CONSIGNES |
1/ D'après l'extrait sur le projet d'autosuffisance alimentaire d'Albi, en quelle année la ville devait-elle atteindre cette autosuffisance ?
2/ Recopiez les rangées en renommant « Sitemap » en « Plan du site », sans rien changer d'autre. Commencez à la rangée qui contient « [button] (534, 32) », arrêtez-vous après celle qui contient « Login (1156, 1023) » et omettez les images.

En janvier 2016, Albi annonçait un projet ambitieux et vite médiatisé : la préfecture du Tarn, 51.000 habitants, parviendrait à l’autosuffisance alimentaire en 2020. Mais le peu d’avancées et l’insuffisance du foncier agricole disponible font douter de la volonté de la mairie. Alors qu’elle destine des terres arables à la construction d’un centre commercial.
Car si l’échéance se rapproche, l’objectif, lui, s’éloigne de mois en mois. C’est fin 2014 que la genèse du projet germe dans la tête de deux hommes : Henri Bureau, ancien président des Incroyables Comestibles d’Albi, et Jean-Michel Bouat.
Cet élu, qui se considère comme un radical valoisien, « un écolo centriste », est chargé de l’agriculture urbaine à Albi. L’idée du duo est de produire fruits, légumes, céréales, viande en quantité suffisante dans un rayon de 60 kilomètres autour de la ville. En janvier 2016, le projet acté entre la mairie et l’association des Incroyables Comestibles prend une tournure très officielle. Les 21 et 22 janvier, la ville d’Albi organise les Journées comestibles. Le plan pour une « marche vers l’autosuffisance alimentaire » est alors célébré en fanfare. (...)

DONNÉES SOURCES |
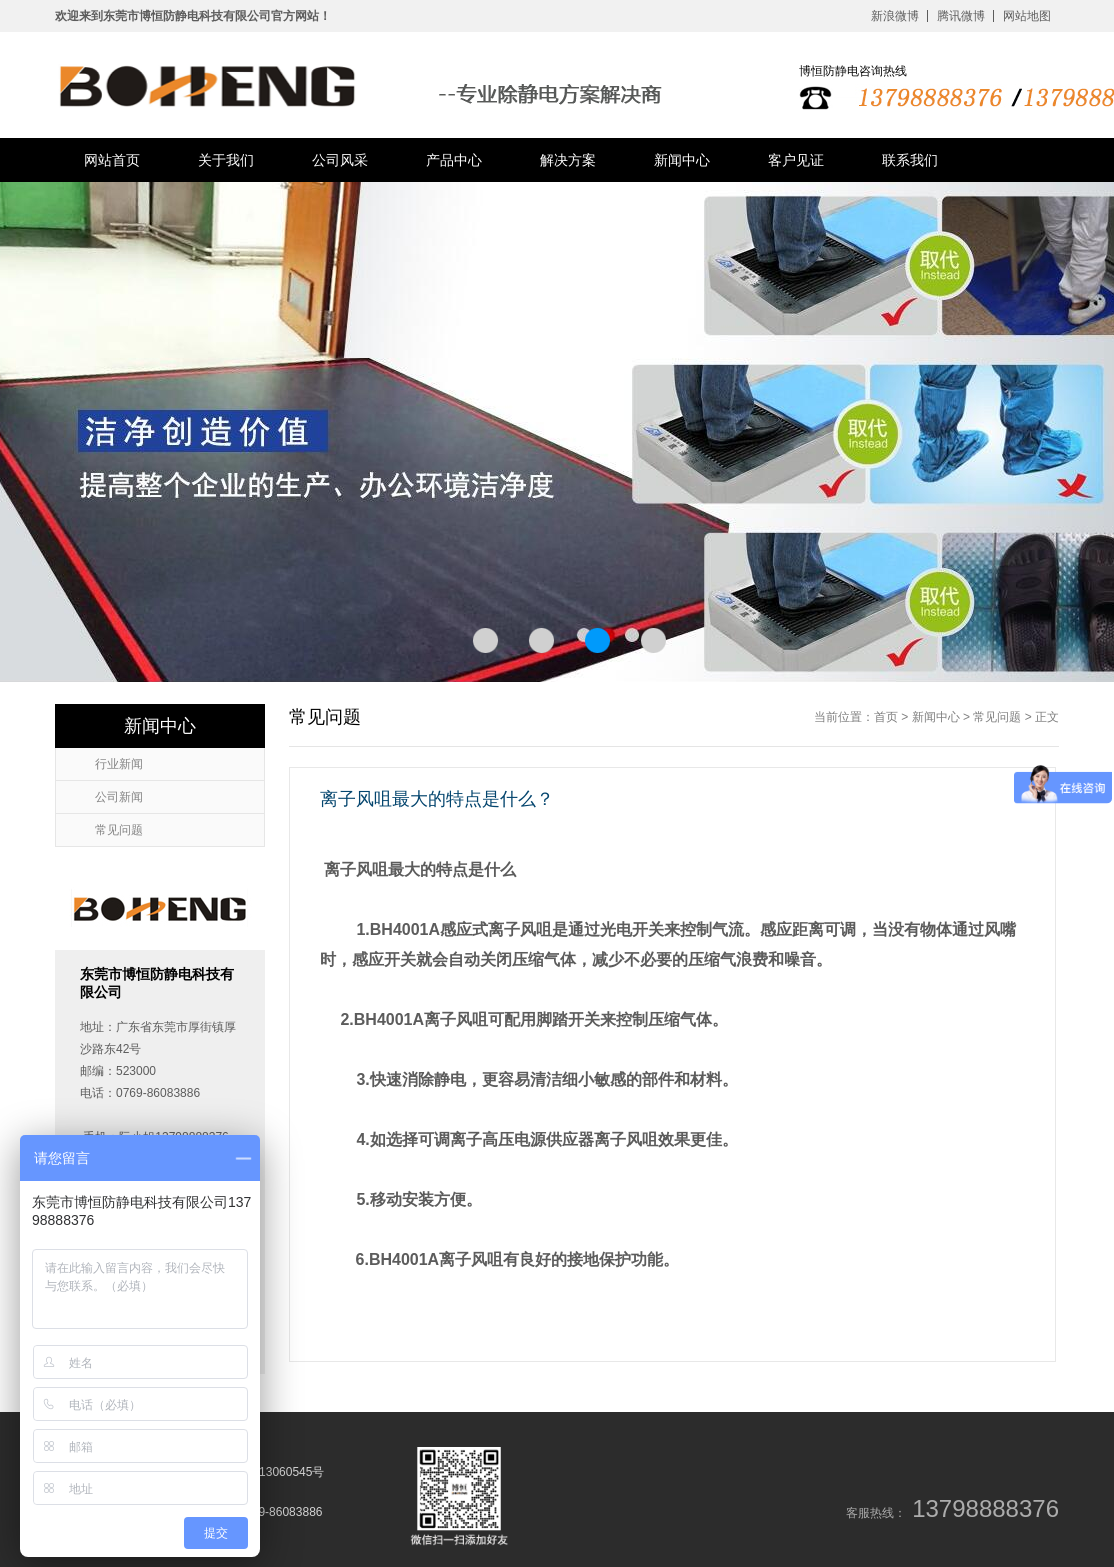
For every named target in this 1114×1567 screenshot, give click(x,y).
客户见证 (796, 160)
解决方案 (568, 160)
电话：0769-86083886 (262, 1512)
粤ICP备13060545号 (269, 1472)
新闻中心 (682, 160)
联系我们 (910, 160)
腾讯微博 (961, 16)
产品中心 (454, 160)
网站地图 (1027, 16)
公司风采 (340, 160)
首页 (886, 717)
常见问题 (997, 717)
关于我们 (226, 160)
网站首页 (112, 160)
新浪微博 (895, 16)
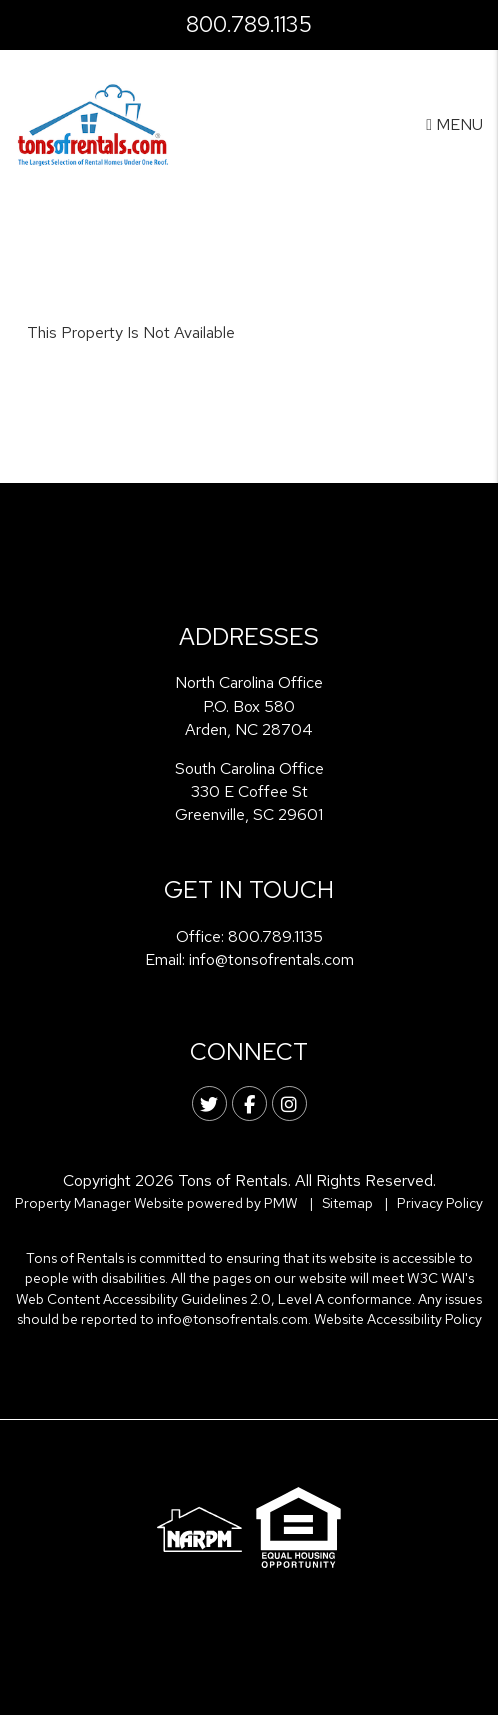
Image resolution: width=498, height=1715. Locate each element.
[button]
==
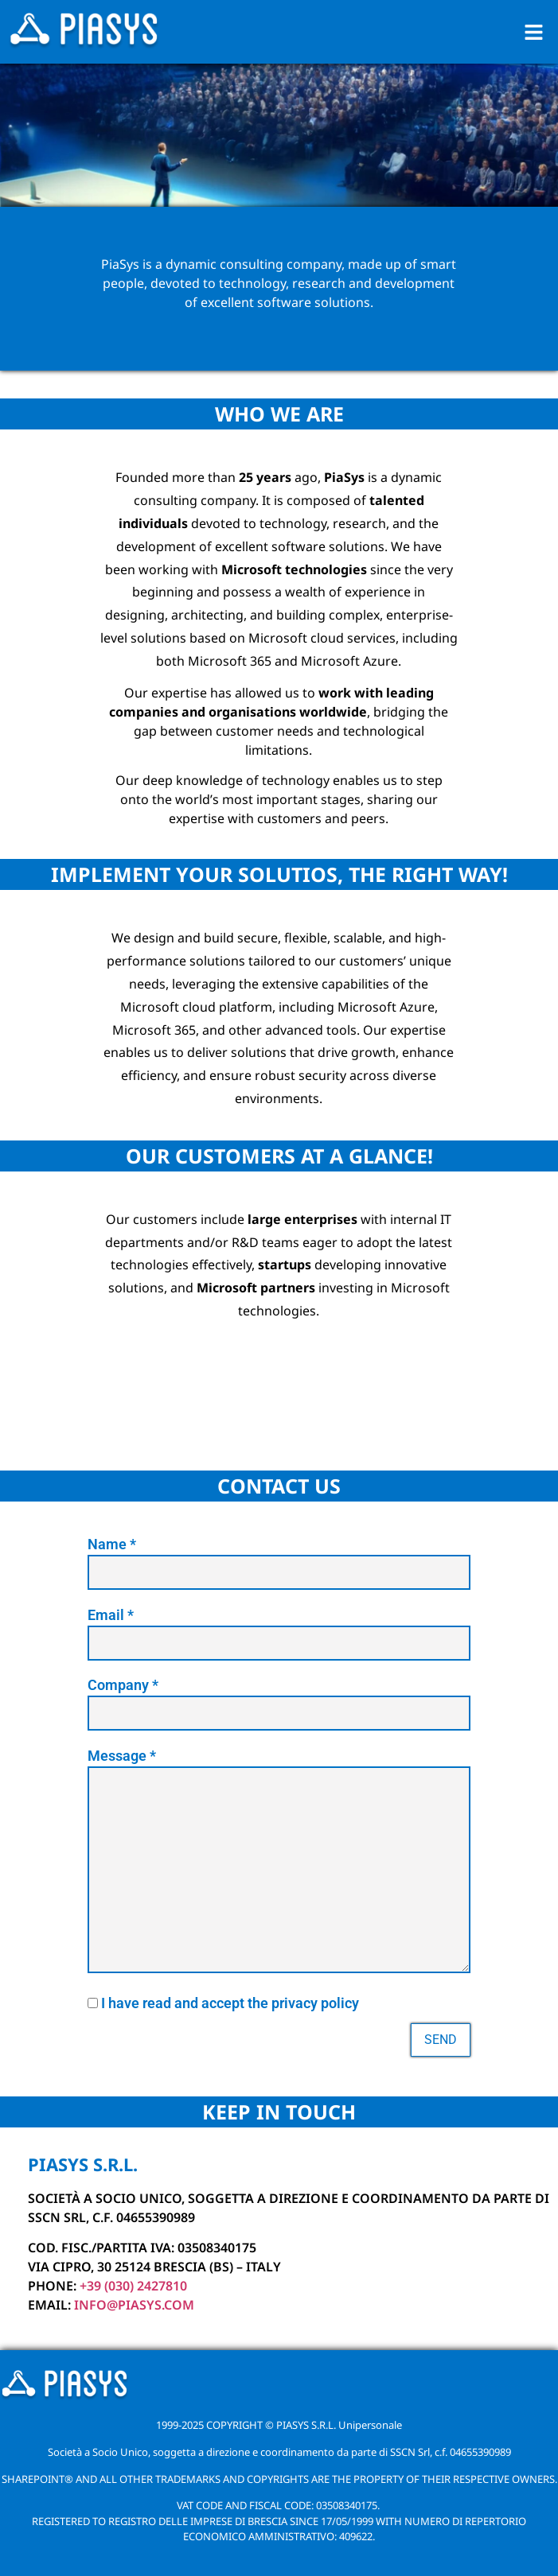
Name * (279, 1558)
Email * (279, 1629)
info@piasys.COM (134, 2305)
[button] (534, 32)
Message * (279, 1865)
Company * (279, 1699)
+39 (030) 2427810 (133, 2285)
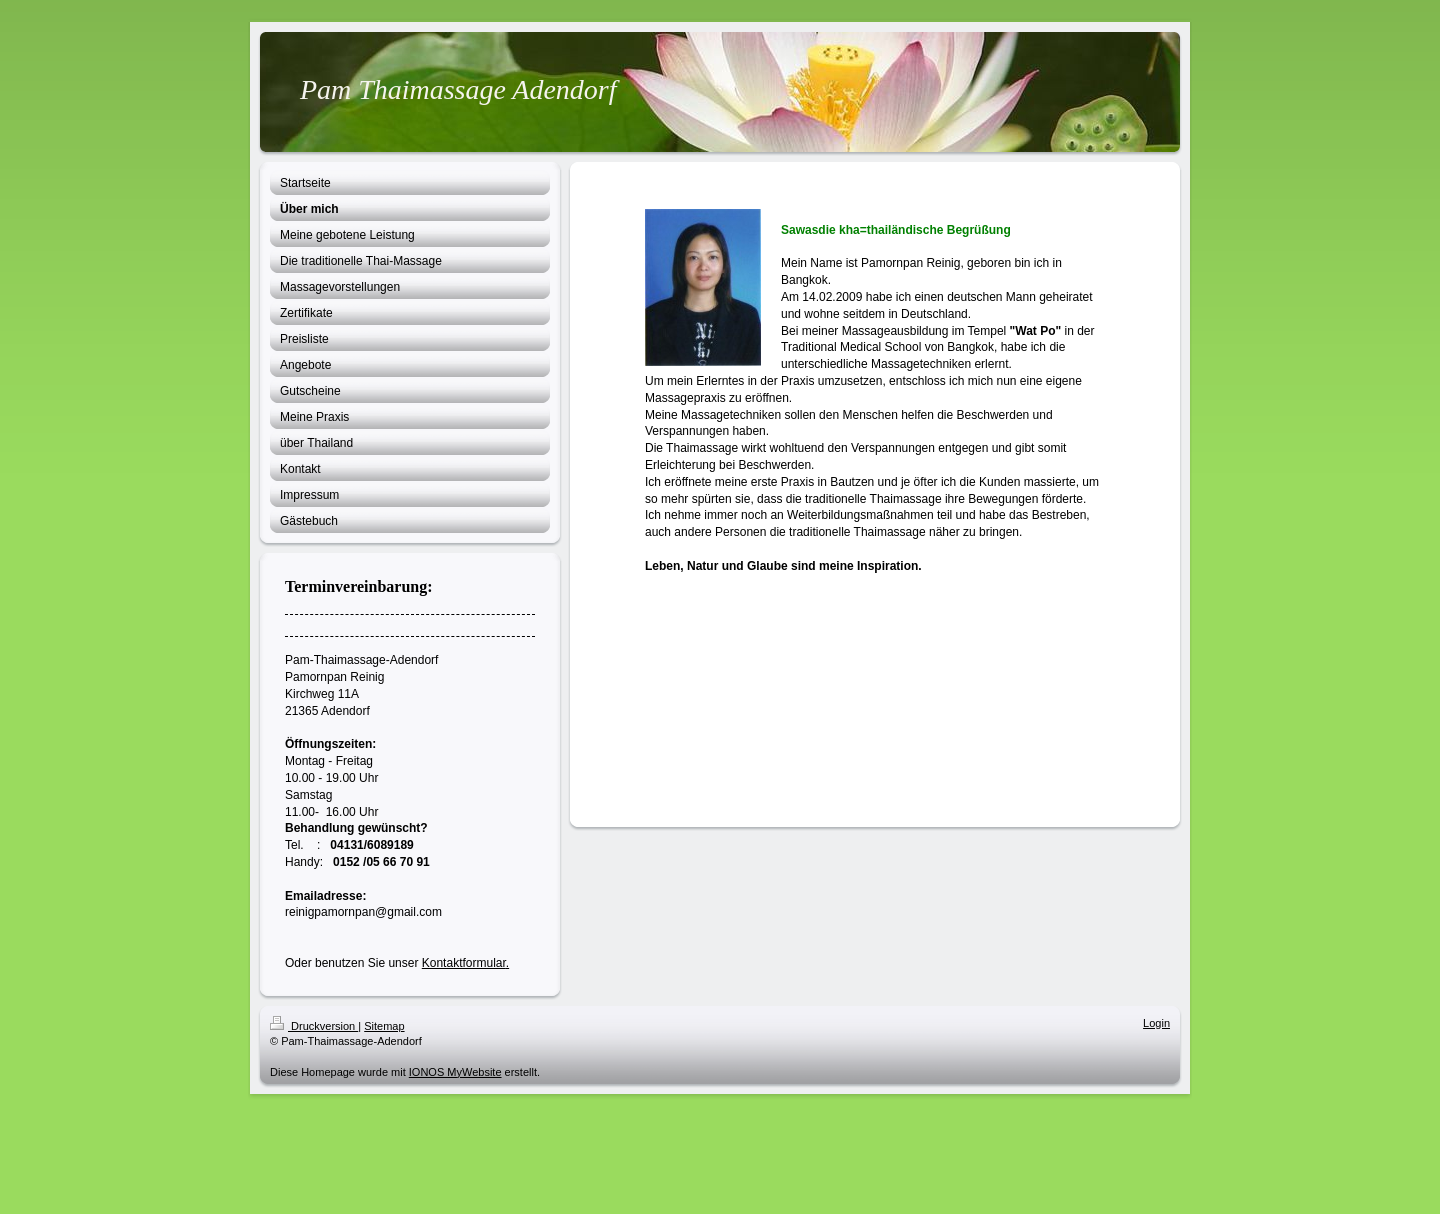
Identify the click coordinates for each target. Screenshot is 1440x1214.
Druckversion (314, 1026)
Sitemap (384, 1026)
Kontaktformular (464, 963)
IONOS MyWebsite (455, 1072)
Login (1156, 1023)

RÉPONSES |
1/ En 2020.

2/
[button] (534, 32)
Message * (279, 1865)
Company * (279, 1699)
+39 (030) 2427810 (133, 2285)
Identify the click coordinates for each target. Screenshot is 1440x1214.
Druckversion (314, 1026)
Plan du site (384, 1026)
Kontaktformular (464, 963)
IONOS MyWebsite (455, 1072)
Login (1156, 1023)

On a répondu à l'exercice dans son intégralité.